My main research topic is the diagnosis of discrete-event
systems. The basic idea is the following. Consider a system
(for instance a machine, such as a computer, a car, a space
robot, or machine in a factory, etc.) which performs
some actions. The system is subject to faults (such as
short-circuit, leaking, break of a component, etc.)
which leads to an uncorrect behaviour of the system. The goal
is to use the observations (alarms generated by the
system, informations provided by sensors, etc.) on the
system find out what happened on the system.

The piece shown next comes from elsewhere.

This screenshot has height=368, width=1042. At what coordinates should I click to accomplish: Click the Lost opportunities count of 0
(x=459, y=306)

More precisely, I am interested in discrete-event
systems. Such systems are so that their behaviour is not
continuous but can be modeled as a discrete evolution (by
events). A set of behaviours on such a system can be
represented by an automaton. For instance, the model is often
an automaton (or an equivalent representation). I often
define the diagnosis as the computation of all the possible
behaviours on the system consistent with the observations.

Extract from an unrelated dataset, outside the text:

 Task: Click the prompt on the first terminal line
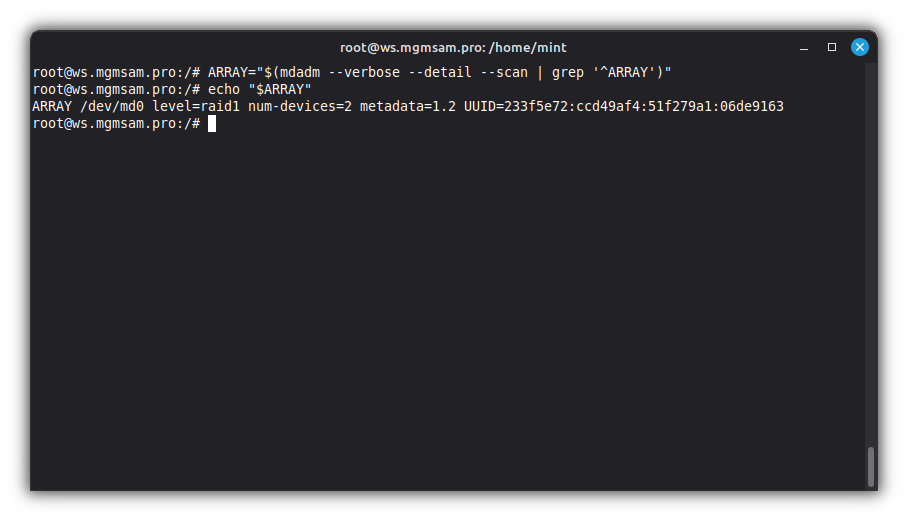pos(116,72)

This can also be represented by an automaton. The problem is
quite well defined, and the main issue is the complexity which
is exponential in the number components in the system.
Using independency
The computation of all the behaviours on the system in
particularly interesting for several reasons. First, this
algorithm is general: the goal of the diagnosis is sometimes
to get the current state of the system, or the number of
faults that occurred; a unique algorithm is able to answer
these questions. Second, in case a lot of queries are
asked on the system, the computation of all the behaviours
needs to be done only once, and the computation of the
diagnosis is then simple.
However, the automaton that represents these behaviour is of
size exponential in the number of component which is often
impractically tracktable. Thus, Marie-Odile
Cordier and I proposed the use of decentralised
automata chain. The goal is to benefit from independent
(concurrent) behaviours to build the diagnosis of subsystems
of the system. Since all the subsystems eventually interact,
we proposed to \emph{slice} the diagnosis period into small
period to benefit from short-duration independences.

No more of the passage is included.